SUPPLIED TEXT:

Customer Due Diligence

Customer Due Diligence

The most effective way to prevent money laundering and terrorist financing is during the new customer account opening process or the initial on boarding, this is when one decides if to accept or reject a customer.

Customer Due Diligence (CDD) is the process of Knowing Your Customer (KYC) before you enter into a business relationship with him or her.

Knowing Your Customer informs you of the potential risks that Massy United may face from the customer. 

How can you successfully Know Your Customer?

You can know your customer through:


CDD- Identification & Verification


The POCA, FOR and Massy United’s COMPLIANCE PROGRAMME clearly identifies the required documents to be submitted by our customers. For example:

Regulation 15 of the FOR states that the insurance company shall, on initiating a business relationship or transaction with an applicant, obtain the relevant identification records of the applicant as follows:

(a) Full name of the applicant

(b) address of the applicant

(c ) date and place of birth;

(d) nationality;

(e) place of business/occupation where applicable;

(f) occupational income where applicable;

(g) signature;

(h) purpose and intended nature of the proposed business relationship or transaction and source of funds, etc.

The KYC information is clearly outlined on Massy United’s KYC Forms. Customers are required to complete this form in its entirety and submit the documents to support the information completed on the form.

Example of a completed  Individual KYC FORM (note all the fields are completed):

Along with the completed Form, copies of the supporting documentation must be clear when reviewed. The customers face on the ID must be visible.

Dataset entries:

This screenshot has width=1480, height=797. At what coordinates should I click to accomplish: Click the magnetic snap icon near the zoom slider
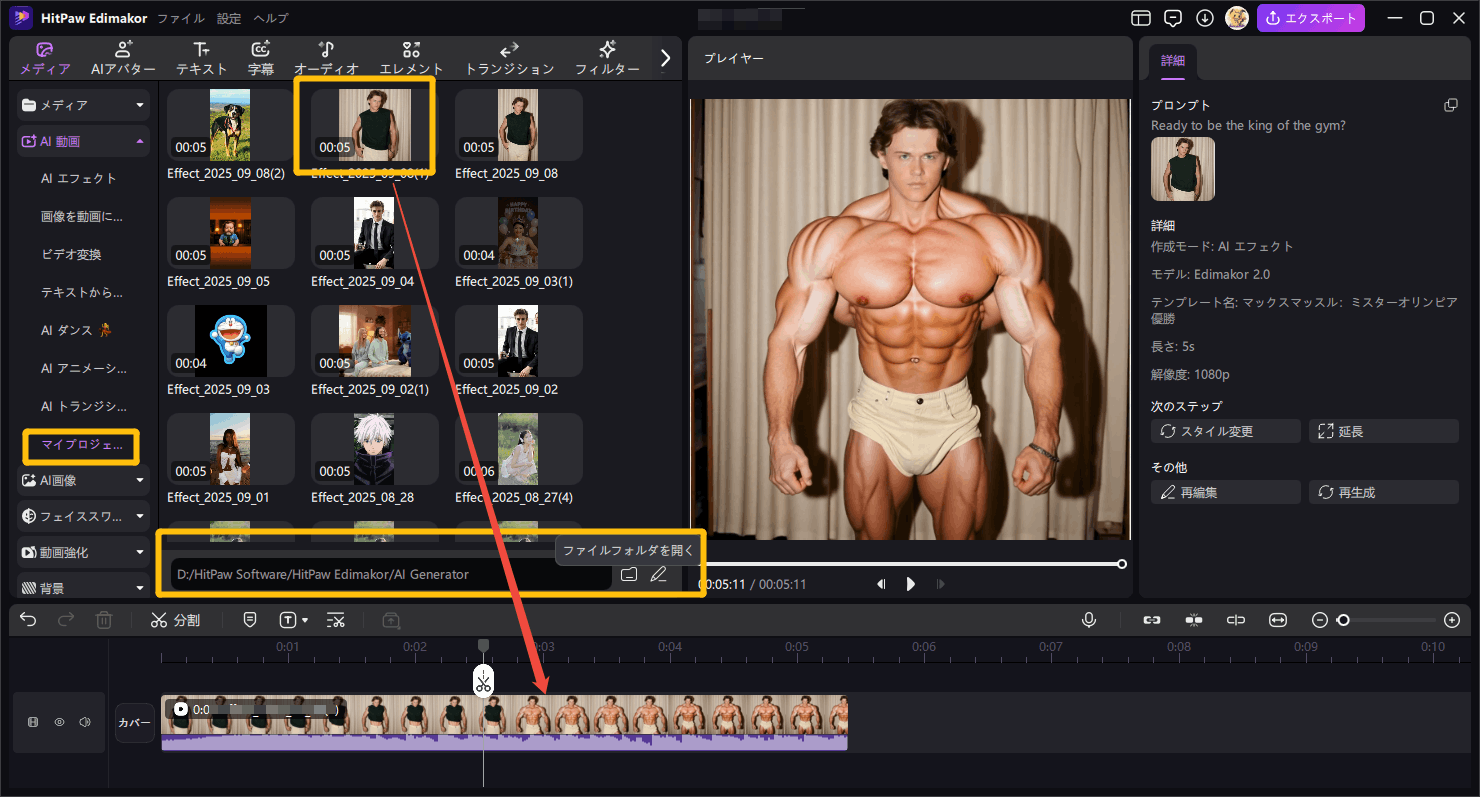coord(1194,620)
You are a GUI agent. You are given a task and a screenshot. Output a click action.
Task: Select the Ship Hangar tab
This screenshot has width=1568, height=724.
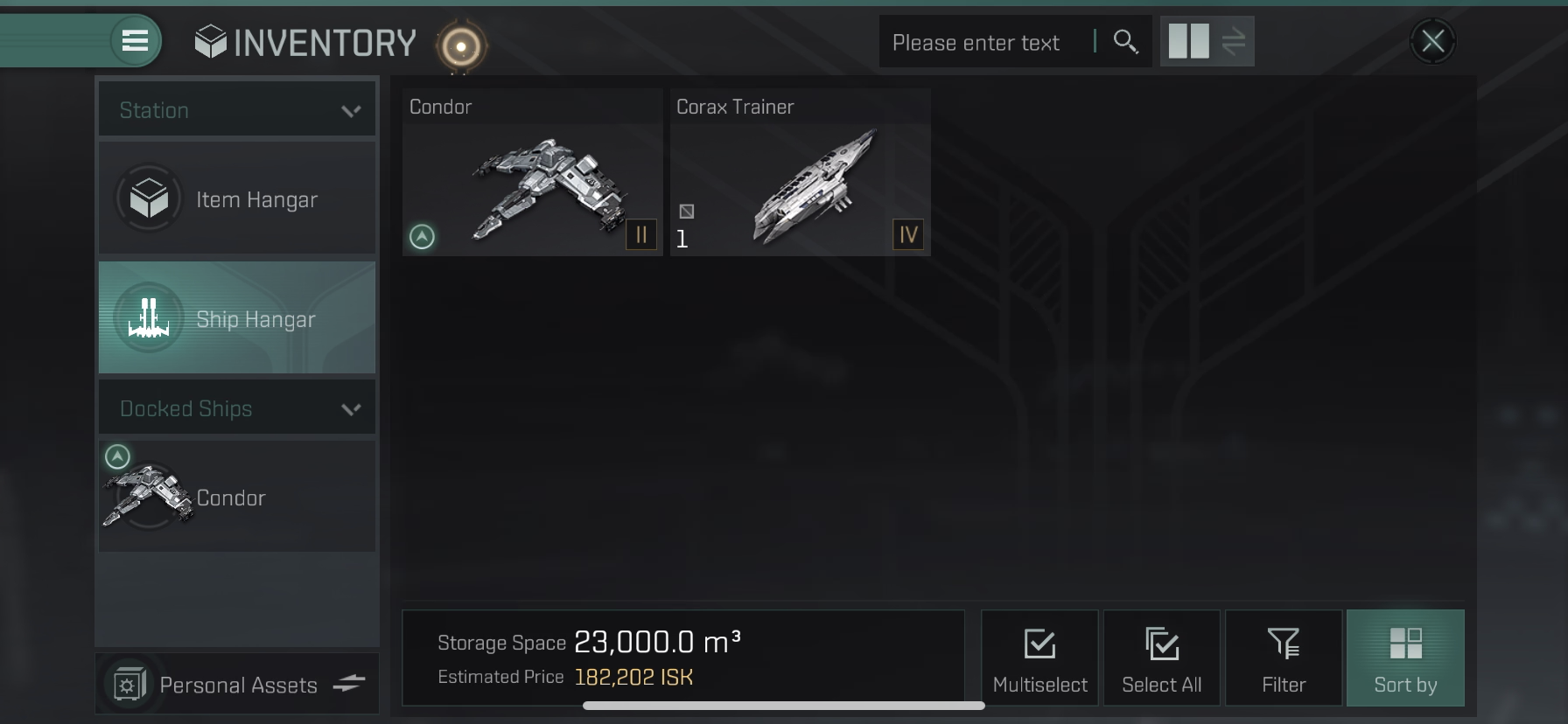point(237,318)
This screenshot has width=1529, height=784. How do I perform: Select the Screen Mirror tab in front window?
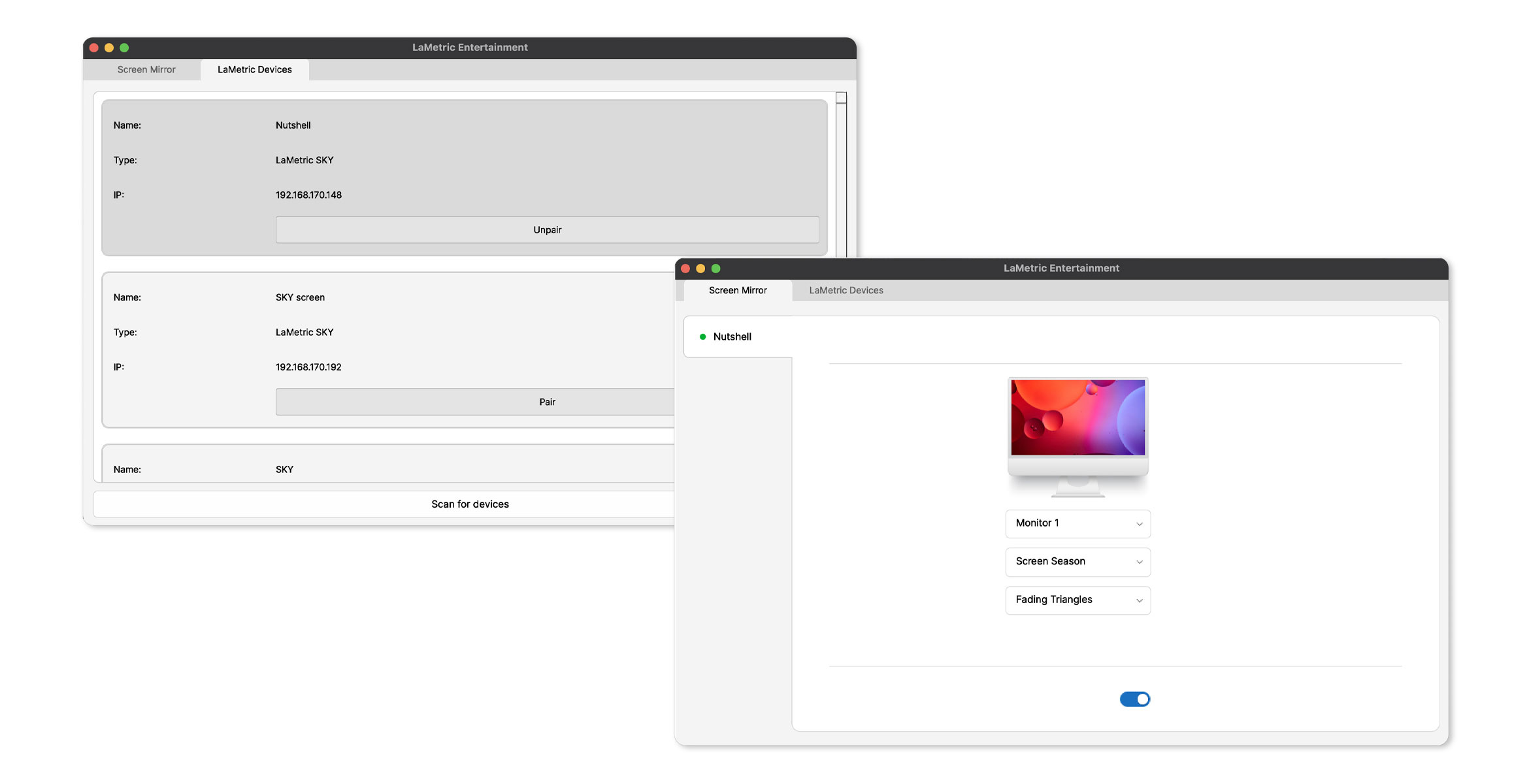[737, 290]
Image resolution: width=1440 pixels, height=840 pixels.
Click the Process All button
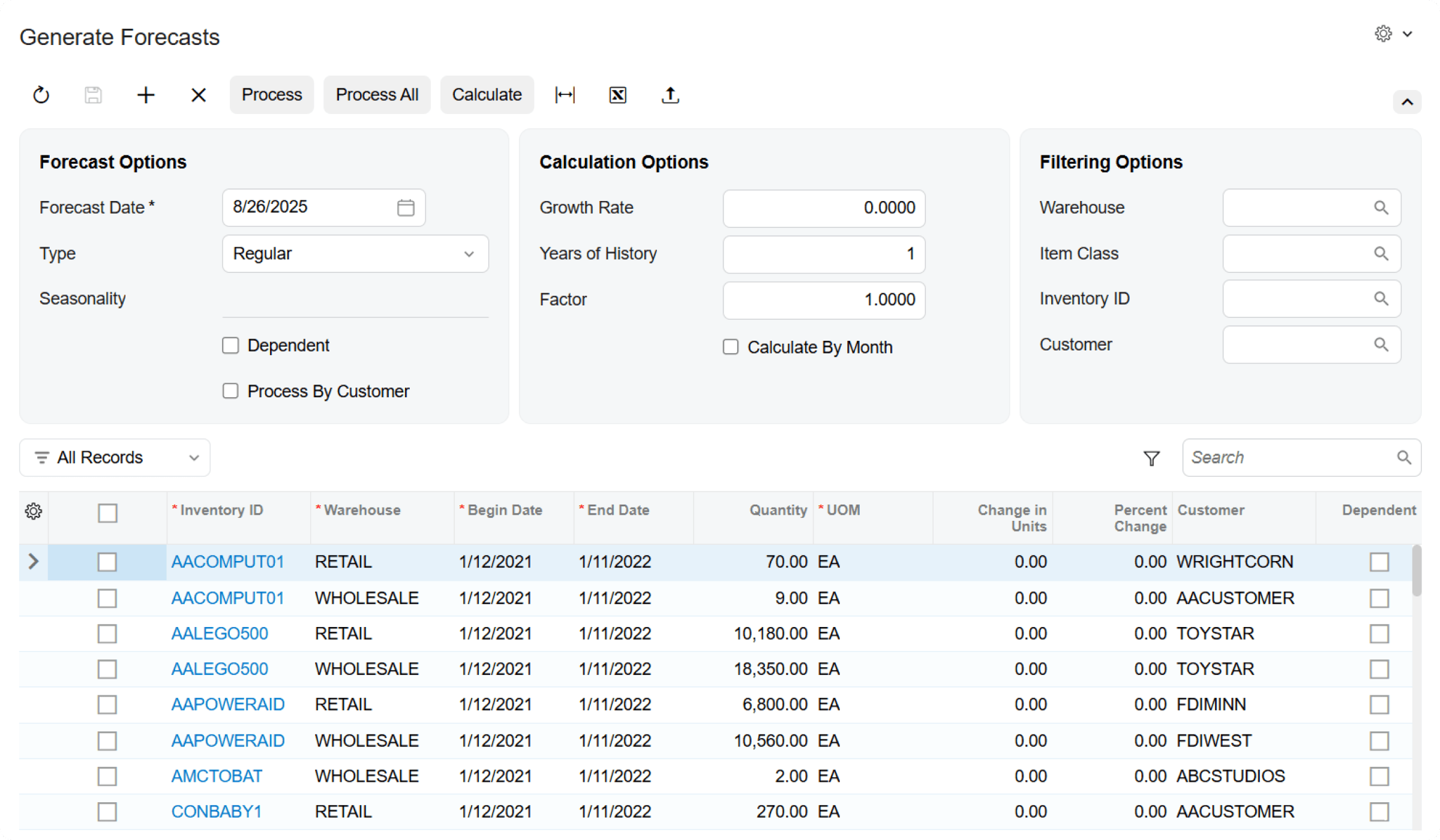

THINGS TO DO:
• a. From the customer due diligence text, reproduce word for word the passage between "(f) occupational income" and "of funds, etc.", inclusive.
• b. Decide whether each statement agrees with the customer due diligence text, answering yes or no and quoting the words of the text that settle it.
(i) Customer Due Diligence is the process of Knowing Your Customer before entering into a business relationship.
(ii) Customers may leave some fields of the KYC form blank.
(iii) The customer's face must be visible on the ID.
• c. List every identification record of the applicant that, according to the customer due diligence text, Regulation 15 of the FOR requires the insurance company to obtain.

THE ANSWERS:
• a.
(f) occupational income where applicable;

(g) signature;

(h) purpose and intended nature of the proposed business relationship or transaction and source of funds, etc.

• b.
(i) Yes: "Customer Due Diligence (CDD) is the process of Knowing Your Customer (KYC) before you enter into a business relationship with him or her."
(ii) No: "Customers are required to complete this form in its entirety"
(iii) Yes: "The customers face on the ID must be visible."

• c.
- Full name of the applicant
- address of the applicant
- date and place of birth
- nationality
- place of business/occupation where applicable
- occupational income where applicable
- signature
- purpose and intended nature of the proposed business relationship or transaction and source of funds, etc.